MATERIAL SUPPLIED: Begin

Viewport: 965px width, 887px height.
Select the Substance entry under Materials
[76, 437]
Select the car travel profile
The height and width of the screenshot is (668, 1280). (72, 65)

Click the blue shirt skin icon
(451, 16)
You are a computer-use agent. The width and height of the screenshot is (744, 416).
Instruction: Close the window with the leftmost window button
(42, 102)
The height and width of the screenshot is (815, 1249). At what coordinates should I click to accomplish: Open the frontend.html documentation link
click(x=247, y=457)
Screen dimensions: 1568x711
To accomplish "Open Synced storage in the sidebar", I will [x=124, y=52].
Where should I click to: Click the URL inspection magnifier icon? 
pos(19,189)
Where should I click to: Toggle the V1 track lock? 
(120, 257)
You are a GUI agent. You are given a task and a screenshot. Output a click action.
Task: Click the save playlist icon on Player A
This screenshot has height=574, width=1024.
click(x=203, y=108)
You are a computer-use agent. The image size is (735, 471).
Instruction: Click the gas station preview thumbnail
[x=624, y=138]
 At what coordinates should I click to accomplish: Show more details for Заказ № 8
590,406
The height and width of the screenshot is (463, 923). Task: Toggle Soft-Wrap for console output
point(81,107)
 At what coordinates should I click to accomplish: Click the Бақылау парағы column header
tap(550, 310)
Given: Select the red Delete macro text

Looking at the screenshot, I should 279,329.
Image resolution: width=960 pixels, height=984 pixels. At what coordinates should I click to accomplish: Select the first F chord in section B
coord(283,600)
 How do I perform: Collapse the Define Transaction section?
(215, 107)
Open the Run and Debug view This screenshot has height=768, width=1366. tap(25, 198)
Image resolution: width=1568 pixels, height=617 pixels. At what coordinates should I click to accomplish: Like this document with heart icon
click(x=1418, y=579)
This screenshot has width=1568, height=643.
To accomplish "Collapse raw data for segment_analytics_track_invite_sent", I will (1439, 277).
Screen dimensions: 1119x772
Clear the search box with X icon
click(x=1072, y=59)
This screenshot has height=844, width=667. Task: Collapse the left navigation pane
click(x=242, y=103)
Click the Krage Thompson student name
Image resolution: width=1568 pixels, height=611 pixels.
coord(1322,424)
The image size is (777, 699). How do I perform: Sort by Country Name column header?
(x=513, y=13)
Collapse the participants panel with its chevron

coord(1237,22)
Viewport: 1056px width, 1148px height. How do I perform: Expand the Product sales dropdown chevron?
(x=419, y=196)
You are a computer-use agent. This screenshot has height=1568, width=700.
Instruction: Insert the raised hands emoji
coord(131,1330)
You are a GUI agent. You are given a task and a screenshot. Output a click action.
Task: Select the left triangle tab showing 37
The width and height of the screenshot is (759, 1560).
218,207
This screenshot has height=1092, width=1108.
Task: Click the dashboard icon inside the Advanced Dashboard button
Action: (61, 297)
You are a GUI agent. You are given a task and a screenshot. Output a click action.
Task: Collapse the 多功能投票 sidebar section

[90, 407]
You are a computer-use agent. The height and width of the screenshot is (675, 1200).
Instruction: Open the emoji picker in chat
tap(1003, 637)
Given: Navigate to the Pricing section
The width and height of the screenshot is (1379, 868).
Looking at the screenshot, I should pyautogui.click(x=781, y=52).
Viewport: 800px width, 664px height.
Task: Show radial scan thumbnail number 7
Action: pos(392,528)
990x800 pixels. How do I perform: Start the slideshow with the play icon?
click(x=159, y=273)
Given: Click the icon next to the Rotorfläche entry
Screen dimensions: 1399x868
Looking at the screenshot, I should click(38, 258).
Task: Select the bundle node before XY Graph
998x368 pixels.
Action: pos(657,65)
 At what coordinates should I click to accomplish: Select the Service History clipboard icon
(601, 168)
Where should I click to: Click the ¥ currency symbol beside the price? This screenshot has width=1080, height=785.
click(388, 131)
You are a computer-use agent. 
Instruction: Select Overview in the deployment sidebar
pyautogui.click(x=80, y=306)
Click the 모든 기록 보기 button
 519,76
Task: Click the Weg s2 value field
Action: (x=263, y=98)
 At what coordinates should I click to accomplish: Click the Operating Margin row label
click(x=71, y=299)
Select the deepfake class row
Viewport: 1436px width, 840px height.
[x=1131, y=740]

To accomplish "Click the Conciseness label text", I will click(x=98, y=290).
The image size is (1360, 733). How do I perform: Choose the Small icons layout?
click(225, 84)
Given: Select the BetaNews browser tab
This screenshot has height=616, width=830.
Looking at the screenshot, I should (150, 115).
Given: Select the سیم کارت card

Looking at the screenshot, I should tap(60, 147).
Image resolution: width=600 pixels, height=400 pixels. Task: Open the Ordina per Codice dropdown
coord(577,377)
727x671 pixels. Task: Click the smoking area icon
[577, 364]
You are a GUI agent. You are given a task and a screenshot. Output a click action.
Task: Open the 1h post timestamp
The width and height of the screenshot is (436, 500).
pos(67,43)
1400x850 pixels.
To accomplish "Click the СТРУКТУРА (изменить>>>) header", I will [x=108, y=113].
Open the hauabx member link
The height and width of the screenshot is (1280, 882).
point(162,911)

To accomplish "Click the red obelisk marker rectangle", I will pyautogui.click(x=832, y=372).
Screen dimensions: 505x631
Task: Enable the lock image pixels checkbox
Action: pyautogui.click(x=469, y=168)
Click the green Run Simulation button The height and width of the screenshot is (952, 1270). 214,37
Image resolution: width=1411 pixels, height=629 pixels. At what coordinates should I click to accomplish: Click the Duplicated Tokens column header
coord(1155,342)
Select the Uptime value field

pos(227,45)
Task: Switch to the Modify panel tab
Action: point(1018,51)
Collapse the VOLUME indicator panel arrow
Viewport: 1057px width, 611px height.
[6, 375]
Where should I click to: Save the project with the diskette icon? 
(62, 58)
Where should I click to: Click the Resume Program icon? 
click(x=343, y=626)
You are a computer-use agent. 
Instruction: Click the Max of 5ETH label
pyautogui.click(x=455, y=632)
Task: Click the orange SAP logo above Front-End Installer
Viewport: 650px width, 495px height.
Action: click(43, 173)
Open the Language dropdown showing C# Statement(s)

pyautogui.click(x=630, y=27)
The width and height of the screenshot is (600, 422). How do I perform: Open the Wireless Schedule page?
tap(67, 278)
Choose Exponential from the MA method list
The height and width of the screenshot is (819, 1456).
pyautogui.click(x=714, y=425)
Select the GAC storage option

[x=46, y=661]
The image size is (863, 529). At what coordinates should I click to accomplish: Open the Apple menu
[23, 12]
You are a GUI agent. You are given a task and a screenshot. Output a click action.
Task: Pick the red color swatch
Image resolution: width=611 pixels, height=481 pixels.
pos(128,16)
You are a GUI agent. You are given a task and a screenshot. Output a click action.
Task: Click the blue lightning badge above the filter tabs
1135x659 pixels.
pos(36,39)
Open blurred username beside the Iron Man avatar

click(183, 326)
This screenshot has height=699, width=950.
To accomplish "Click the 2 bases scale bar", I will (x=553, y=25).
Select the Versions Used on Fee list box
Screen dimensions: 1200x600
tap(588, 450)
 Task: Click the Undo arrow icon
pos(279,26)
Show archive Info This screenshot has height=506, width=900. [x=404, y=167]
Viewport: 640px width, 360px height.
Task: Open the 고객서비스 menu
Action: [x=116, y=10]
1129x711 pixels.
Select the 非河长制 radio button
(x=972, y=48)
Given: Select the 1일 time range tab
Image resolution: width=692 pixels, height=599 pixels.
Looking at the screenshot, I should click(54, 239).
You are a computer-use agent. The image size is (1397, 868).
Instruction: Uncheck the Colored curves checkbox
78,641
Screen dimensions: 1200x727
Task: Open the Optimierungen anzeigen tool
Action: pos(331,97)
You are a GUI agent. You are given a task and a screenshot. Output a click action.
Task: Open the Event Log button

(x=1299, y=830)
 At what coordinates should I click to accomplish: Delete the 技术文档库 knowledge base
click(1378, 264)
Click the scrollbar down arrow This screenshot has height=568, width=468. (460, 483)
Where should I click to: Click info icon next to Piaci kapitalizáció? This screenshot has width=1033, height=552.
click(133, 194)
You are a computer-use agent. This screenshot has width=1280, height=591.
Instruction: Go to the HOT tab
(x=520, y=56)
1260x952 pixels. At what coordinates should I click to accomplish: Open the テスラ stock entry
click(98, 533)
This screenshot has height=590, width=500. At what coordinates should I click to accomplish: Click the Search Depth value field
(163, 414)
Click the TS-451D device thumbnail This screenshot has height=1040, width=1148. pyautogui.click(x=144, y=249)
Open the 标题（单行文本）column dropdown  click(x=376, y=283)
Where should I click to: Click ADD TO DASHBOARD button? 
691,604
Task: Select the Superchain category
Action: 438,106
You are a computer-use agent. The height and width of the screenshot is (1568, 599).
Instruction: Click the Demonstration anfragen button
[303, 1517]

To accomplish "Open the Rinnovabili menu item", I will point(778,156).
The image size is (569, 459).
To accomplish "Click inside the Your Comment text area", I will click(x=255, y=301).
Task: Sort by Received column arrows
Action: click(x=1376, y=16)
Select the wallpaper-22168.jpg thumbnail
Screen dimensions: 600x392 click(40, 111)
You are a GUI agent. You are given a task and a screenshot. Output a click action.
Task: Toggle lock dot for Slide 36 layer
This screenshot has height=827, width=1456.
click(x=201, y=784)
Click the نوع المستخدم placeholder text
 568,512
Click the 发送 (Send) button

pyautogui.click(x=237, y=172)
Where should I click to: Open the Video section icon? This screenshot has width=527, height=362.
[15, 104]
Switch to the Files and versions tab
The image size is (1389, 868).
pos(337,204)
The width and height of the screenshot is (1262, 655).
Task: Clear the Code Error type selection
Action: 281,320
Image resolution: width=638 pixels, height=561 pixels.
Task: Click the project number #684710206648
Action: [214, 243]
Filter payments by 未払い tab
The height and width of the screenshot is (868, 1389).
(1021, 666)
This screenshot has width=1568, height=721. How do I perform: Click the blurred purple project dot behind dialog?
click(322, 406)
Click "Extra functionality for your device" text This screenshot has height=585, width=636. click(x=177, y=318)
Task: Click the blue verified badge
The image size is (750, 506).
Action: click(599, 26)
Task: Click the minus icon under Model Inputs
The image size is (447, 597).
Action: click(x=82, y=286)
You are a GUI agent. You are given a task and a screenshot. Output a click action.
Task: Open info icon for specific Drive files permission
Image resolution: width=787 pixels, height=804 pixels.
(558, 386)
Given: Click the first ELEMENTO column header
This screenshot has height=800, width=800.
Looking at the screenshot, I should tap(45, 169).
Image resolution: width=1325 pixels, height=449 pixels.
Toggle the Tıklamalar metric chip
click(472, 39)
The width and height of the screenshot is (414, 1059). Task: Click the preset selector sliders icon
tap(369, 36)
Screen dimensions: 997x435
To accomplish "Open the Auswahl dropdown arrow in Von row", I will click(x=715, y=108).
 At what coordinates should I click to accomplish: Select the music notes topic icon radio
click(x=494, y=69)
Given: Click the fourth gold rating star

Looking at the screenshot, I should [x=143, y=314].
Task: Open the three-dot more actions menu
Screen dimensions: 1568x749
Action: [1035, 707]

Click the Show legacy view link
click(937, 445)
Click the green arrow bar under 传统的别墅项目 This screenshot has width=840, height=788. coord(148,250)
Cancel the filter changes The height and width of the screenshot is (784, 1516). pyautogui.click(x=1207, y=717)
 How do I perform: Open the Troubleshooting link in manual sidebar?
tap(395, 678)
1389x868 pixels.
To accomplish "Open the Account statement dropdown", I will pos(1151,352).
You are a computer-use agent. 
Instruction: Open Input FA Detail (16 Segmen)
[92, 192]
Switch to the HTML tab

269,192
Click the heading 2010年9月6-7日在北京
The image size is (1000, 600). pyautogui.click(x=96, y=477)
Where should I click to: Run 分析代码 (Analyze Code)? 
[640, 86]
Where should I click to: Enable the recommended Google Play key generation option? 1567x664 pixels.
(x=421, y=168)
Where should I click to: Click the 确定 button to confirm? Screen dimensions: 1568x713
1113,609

MATERIAL SUPPLIED: End

● WHAT THE EXERCISE ASKS:
Tally up how many lines in the records contain the string "above". Answer with that figure only.

● TASK OUTPUT:
2